Here is a suggested agenda for a meeting with your internal customers:

• The Business on the Area including customers
• Their business plan
• Successes
• Contract how you will work with them
• Establish what they need from you and your team to help drive success
• Always invite them to future business meetings, as they are imperative to you hitting your sales target.

Week 4

It is time to hold your first area meeting. You will need to cover the following:

Sales summary

• Research your sales. Complete a SWOT analysis with the team to better understand what is going on.
• Where are you now? Graph the data, as a region, territory and per individual area. Graph the competitors, talk about potential for the area.
• Graph the targets for the year. Breakdown to quarters and even down to individuals. Asking a representative to achieve a yearly target of £200,000 is a lot more daunting than breaking it down to 12 scripts a week, for example.
• Use the graphs to coach the group based on the good performance of individuals, share best practice etc.

Activity report

• Research your face-to-face calls. What is the team achieving for meetings and contact rates? What do you need the team to achieve? Graph the data.
• Again, coach and brainstorm around individual performances to help leverage the best practice that will drive sales.

Create a vision

• Creating a team vision together helps establish a framework for significant strategic success.
• Please see my previous article on Area Meetings on how to create a vision with your team (or contact me via Facebook).

Expectations

• Here is where you can begin the contracting process by sharing your expectations with your new team, for example, that you expect a fair day’s work for a fair day’s pay.
• You could also use this session to talk about field visits and what you expect from them.
• Always let the team know what they will get in return for honoring your expectations. For example, you will be an ambassador for them and their careers, selling them just as hard as they are selling the products for you.
• Give them an opportunity to voice their expectations of you as their new boss.

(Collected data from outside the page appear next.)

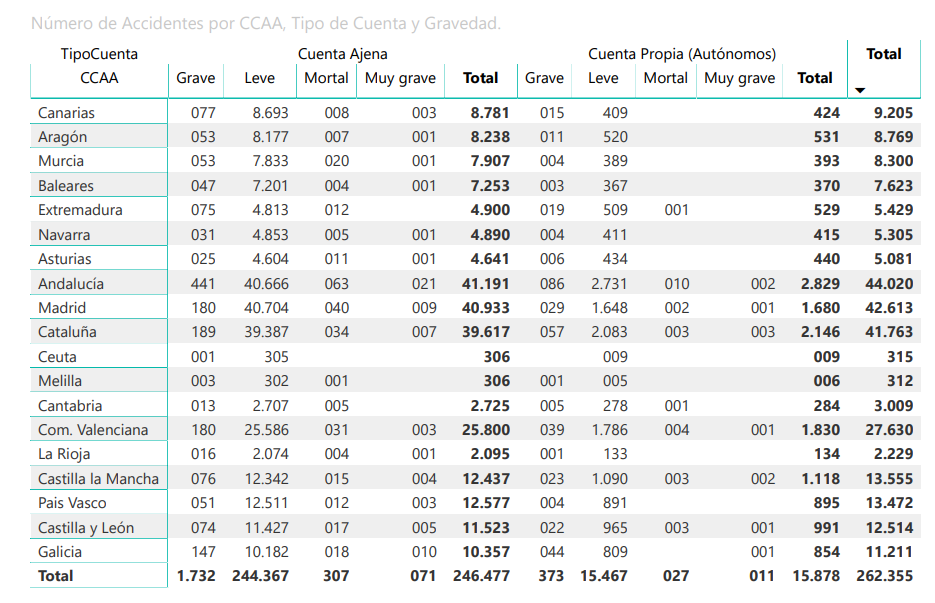Click the bottom Total row label
The height and width of the screenshot is (603, 935).
pos(55,576)
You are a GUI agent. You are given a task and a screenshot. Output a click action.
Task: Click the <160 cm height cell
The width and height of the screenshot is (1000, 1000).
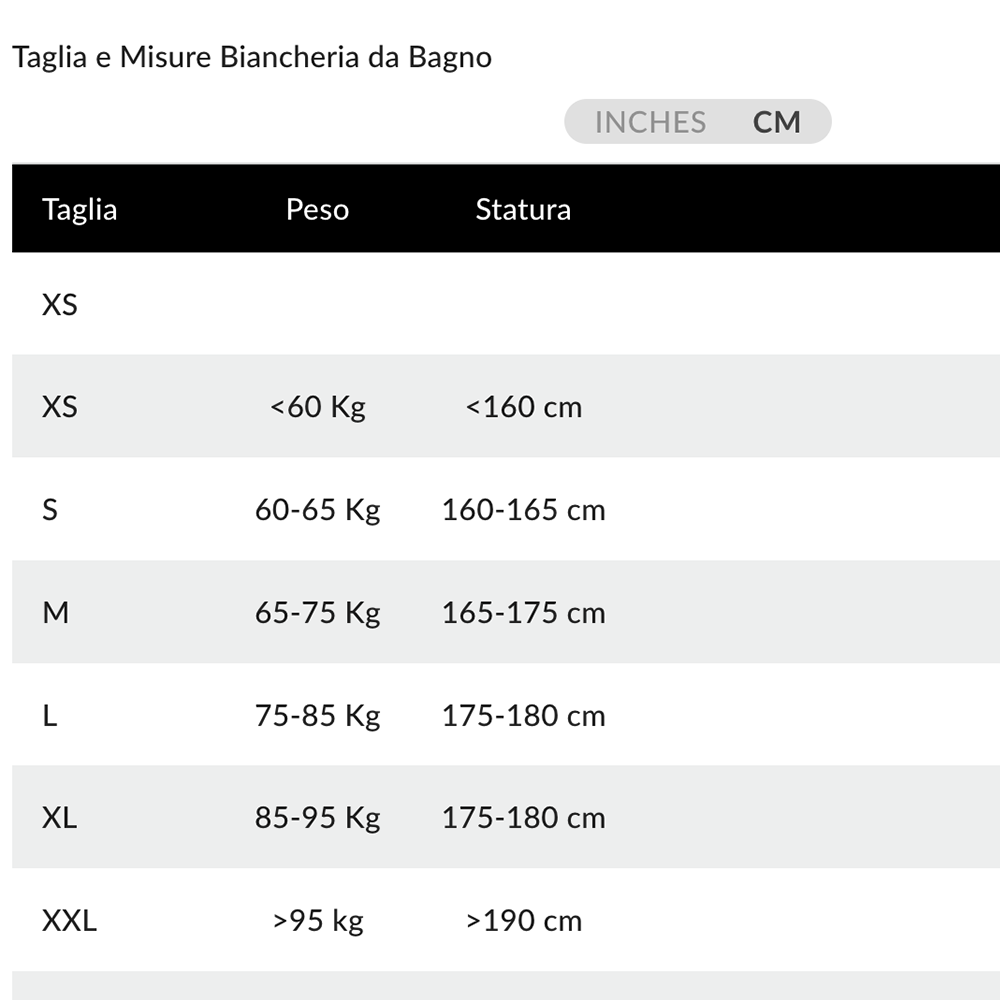click(524, 407)
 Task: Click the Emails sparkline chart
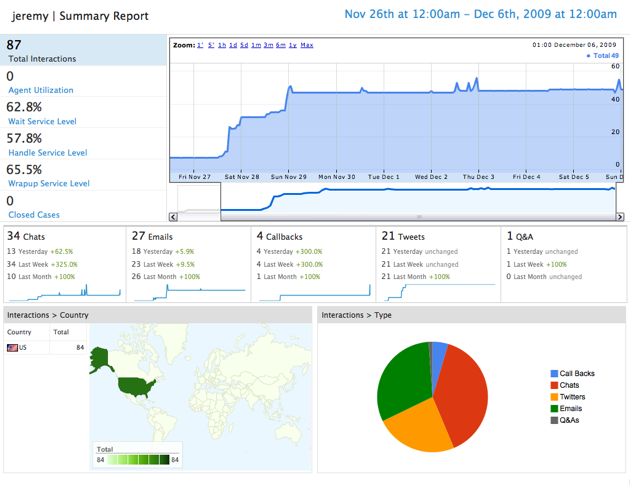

At the end of week four, take stock and contemplate what you have done so far. What went well, what needs readjustment?

Table: Your first four weeks’ actions

TIME	ACTION
WEEK 1	Contact all representatives individually
	Contact internal influencers and make appointments to see them
	Ensure you have individual meetings set up with team members
WEEK 2	Organise area meeting for week 4
	Understand your business by sales, success factors, activity and projects
	Practice how will create a vision with your team
	Write your 'Expectations' slide for your area meeting
WEEKS 3	Hold individual meetings with representatives
	Hold individual meetings with internal influencers
	Start field visiting
WEEK 4	As above
	Hold your first area meeting for the team
	Review your first four weeks

Tips for the future

1. Understand your team better by carrying out Belbin, which highlights the strengths of each individual. This will help you delegate tasks to your team members that are right for their natural style and ability.
2. Hold regular team meetings or ‘buzz sessions’. For example, if the team activity is sliding, a quick ‘buzz session’ for a couple of hours may be all that is needed to re-motivate them or find out what the issues are.
3. Take a leaf out of Management Consultant Tom Peters’ fantastic book In Search of Excellence’ where he shares with us a technique known as ‘management by walking about’, which was popularised by Tom Peters and Robert Waterman in the early 1980s because it was felt that managers were becoming isolated. At Hewlett-Packard, where the approach was practiced from 1973, executives were encouraged to know their people, understand their work and make themselves more visible and accessible. Management by walking around emphasises the importance of interpersonal contact, open appreciation and recognition. It is one of the most important ways to build civility and performance in the workplace.

In short, spend time with your richest resource – your team, and your sales and your activity will be superhuman! Most of all, enjoy yourself, inspire your team, and have fun in this most vital and wonderfully rewarding role. Good Luck!